Since most of the cable-driven parallel manipulators (CDPMs) are small in dimension or low in speed, the self-weight or inertia of the cable is neglected when dealing with the problems of kinematics, dynamics and workspace. The cable is treated as a massless straight line, and the inertia of the cable is not discussed. However, the camera robot is a large-span high-speed CDPM. Thus, the self-weight and inertia of the cable cannot be negligible. The curved cable due to the self-weight is modeled as a catenary to accurately account for its sagging effect. Moreover, the dynamic model of the camera robot is derived by decomposing the motion of the cable into an in-plane motion and an out-plane motion, based on which an iterative-based tension distribution algorithm and a workspace generation algorithm are presented.

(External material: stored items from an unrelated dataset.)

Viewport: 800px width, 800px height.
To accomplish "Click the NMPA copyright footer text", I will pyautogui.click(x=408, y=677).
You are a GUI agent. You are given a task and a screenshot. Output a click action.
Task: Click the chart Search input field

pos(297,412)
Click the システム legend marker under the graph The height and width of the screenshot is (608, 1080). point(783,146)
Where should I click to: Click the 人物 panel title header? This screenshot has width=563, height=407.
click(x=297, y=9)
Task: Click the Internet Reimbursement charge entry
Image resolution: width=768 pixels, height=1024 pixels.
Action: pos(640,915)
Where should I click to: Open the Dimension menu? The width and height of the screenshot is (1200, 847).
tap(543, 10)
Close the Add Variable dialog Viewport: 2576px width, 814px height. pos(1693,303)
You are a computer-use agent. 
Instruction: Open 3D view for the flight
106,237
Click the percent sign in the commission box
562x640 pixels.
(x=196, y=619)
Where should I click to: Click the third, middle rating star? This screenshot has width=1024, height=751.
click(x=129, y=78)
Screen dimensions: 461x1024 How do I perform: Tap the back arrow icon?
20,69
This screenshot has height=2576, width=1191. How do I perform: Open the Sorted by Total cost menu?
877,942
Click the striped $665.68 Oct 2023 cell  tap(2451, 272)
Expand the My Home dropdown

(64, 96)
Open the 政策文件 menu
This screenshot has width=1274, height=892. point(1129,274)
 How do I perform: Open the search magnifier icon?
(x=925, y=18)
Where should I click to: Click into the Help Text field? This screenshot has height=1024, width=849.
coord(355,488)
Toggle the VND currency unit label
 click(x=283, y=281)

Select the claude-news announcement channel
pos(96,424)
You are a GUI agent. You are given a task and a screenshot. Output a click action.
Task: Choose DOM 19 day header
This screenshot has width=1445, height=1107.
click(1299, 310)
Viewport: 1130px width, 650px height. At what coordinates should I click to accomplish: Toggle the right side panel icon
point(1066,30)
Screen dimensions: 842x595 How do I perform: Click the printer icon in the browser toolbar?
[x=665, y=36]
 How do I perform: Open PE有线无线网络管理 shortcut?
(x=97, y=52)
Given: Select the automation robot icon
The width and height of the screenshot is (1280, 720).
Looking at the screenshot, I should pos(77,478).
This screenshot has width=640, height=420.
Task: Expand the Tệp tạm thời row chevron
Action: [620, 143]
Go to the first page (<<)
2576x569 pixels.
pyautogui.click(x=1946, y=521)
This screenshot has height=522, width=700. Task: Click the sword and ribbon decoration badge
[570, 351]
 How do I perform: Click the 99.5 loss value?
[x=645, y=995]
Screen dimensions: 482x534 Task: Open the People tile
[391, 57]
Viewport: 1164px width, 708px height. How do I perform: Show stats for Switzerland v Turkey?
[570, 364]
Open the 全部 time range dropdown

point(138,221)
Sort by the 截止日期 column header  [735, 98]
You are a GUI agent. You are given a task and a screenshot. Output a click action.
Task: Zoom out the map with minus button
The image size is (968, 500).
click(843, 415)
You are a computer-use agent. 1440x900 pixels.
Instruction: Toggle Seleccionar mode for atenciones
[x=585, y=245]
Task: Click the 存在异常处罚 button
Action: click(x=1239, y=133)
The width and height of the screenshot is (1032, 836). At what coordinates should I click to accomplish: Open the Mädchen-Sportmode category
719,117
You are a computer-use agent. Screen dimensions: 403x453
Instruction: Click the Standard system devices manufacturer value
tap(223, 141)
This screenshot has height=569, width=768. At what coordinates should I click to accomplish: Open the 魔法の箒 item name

An optimization model is presented to simultaneously improve the workspace volume, anti-wind disturbance ability and impulse of tensions on the camera and pan–tilt device system (CPTDS) by selecting the proper optimal variables under the linear and nonlinear constraints. An improved genetic algorithm (GA) is proposed, and the simulation results demonstrate that the improved GA offers a stronger ability in global optimization compared to the standard genetic algorithm (SGA). The ideal-point method is employed to avoid the subjective influence of the designer when performing the multi-objective optimization, and a remarkable improvement of the performance is obtained through the optimization. Furthermore, the distribution characteristics of the optimization objects are studied, and some valuable conclusions are summarized, which will provide some valuable references in designing large-span high-speed CDPMs.